Here are some tips for leading a more adequate life:
When someone does something really nice for you, like giving you a present or saving your life, be sure to look vaguely in their direction and smile slightly. No thanks is necessary, because someone close enough to you to do this for you must know how you feel.
When you are driving along, approaching an intersection where you will turn and you see someone waiting for you because they think you’re going straight instead, don’t use the turn signal. Using it would let the person know that you intend to turn and they could go ahead, but that’s just forcing them into the awkward position of trusting you to not go straight anyway and plow into them. Also, a turn signal is just one more piece of blinking data in this already information-littered world; by not turning it on, you’re letting that other person’s brain relax slightly, enjoying the time that they spend waiting for you to possibly drive past. Besides, it’s so much effort to flick the turn signal stick; save that energy for more important things, like walking to get your next cup of coffee.
When you’re approaching a doorway and someone is there holding the door open for you, don’t acknowledge them. They were just doing this to be kind, and derived full enjoyment of it from the action. It would just be awkward if you thanked them.

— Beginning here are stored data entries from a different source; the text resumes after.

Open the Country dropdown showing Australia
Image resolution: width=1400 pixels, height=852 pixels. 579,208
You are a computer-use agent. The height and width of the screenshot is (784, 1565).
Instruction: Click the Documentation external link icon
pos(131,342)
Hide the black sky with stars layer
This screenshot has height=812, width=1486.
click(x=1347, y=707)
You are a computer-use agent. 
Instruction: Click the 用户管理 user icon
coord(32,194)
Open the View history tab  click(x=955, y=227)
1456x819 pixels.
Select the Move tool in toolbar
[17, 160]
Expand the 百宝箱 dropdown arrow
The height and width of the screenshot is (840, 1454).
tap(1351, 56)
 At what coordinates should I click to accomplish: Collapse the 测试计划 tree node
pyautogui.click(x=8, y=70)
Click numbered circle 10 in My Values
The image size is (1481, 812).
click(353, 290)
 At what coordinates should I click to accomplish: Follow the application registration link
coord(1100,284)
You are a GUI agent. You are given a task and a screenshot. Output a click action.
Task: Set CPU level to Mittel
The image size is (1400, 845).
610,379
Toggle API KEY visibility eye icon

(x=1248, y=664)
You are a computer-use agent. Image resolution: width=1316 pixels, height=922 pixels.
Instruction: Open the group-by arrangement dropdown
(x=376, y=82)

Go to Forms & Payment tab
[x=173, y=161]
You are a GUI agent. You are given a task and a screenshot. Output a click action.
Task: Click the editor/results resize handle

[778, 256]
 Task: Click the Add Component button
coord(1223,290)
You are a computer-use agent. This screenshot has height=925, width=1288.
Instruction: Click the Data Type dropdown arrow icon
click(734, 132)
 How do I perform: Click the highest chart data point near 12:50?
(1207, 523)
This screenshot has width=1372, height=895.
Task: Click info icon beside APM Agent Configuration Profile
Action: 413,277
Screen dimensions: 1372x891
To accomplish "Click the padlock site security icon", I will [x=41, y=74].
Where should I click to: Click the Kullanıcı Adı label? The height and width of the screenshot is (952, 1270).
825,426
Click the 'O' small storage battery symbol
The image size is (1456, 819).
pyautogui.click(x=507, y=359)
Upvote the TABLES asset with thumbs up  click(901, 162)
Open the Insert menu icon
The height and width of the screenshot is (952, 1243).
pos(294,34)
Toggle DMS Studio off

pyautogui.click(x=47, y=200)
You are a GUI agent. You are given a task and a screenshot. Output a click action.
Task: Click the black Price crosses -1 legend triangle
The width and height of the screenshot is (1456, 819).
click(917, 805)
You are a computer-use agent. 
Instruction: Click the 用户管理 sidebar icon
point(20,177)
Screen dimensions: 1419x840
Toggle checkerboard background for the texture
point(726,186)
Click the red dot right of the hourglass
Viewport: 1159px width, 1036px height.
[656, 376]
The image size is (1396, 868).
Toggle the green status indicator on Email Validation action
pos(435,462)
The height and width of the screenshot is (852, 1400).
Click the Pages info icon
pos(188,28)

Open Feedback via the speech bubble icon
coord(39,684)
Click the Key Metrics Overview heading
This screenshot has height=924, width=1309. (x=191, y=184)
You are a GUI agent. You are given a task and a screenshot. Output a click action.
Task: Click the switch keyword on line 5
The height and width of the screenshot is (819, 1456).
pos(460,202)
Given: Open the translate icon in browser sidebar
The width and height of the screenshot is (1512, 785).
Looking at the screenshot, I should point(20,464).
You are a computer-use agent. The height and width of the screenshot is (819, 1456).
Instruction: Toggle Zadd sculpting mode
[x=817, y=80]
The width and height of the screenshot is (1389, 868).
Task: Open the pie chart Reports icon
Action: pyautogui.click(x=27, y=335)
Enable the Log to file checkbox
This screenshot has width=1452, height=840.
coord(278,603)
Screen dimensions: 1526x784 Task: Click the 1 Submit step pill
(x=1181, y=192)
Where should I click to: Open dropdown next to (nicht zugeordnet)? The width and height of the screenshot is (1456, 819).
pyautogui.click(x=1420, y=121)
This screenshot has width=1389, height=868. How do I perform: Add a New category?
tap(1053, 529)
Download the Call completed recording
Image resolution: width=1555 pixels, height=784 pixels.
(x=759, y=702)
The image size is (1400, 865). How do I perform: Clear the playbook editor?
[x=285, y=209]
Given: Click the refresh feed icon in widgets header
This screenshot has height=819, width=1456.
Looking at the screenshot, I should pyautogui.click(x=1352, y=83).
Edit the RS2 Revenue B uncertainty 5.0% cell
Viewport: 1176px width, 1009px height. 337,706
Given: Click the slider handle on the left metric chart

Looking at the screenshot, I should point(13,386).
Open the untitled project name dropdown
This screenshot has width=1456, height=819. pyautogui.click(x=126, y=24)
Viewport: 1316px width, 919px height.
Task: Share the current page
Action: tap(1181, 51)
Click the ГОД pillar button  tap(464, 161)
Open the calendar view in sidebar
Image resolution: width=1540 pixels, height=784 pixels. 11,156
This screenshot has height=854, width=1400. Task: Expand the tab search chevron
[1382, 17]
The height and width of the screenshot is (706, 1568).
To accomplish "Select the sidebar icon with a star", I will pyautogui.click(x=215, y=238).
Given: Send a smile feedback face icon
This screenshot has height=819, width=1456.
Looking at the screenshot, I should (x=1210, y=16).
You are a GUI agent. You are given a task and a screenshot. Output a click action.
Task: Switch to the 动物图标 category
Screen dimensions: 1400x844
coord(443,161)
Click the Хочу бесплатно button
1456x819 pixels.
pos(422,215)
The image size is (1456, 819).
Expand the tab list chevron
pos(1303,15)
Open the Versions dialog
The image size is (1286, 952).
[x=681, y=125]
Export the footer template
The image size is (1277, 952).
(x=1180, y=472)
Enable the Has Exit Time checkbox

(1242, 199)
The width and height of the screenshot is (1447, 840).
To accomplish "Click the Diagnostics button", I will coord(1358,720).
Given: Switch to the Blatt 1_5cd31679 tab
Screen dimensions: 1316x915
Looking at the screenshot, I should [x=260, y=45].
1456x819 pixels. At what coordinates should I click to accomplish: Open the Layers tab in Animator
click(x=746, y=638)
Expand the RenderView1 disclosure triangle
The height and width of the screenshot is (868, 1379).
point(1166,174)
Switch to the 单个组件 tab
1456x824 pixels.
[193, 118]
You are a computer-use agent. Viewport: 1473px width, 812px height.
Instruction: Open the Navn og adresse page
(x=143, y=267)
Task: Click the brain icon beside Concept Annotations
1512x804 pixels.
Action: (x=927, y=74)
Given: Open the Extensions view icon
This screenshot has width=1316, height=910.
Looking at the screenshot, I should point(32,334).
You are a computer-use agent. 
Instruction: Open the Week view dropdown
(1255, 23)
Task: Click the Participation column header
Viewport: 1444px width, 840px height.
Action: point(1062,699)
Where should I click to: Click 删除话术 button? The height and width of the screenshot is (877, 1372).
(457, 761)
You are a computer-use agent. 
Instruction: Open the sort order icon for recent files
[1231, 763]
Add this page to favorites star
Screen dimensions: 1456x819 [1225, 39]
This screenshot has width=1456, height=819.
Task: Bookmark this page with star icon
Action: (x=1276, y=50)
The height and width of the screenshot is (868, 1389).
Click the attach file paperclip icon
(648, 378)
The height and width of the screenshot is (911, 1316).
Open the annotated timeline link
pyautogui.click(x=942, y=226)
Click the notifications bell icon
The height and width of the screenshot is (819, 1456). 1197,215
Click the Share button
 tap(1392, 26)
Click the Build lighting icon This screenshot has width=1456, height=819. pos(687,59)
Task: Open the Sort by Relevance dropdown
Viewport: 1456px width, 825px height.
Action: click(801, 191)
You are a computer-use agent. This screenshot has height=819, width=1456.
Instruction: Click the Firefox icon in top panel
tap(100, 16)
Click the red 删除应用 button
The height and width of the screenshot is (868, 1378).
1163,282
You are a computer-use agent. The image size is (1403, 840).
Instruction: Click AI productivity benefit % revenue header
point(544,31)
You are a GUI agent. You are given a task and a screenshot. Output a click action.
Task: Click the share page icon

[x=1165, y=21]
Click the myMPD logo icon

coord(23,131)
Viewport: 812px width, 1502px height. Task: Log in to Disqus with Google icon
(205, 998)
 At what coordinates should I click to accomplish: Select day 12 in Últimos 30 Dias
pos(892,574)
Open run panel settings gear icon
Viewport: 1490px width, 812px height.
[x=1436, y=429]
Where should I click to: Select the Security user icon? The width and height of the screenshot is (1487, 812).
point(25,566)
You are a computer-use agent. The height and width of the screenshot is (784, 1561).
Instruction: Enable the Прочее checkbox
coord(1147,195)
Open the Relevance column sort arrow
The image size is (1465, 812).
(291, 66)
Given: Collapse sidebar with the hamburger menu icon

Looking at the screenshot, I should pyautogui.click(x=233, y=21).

Don’t make cruel jokes about others behind their backs; that would be mean. But do laugh when others do so. The victim is not even present and wouldn’t know, but the person making the jokes would be hurt if you didn’t play along. Besides, they might make fun of you next time unless they think you’re one of them.
These are just examples, and can’t begin to cover the full spectrum of ways in which you could lead a more adequate life. Think of them as parables. Or as allegories, without the annoying animals. Look for their inner meaning and see how you can apply it to your daily routine, and I think you’ll find yourself becoming totally adequate.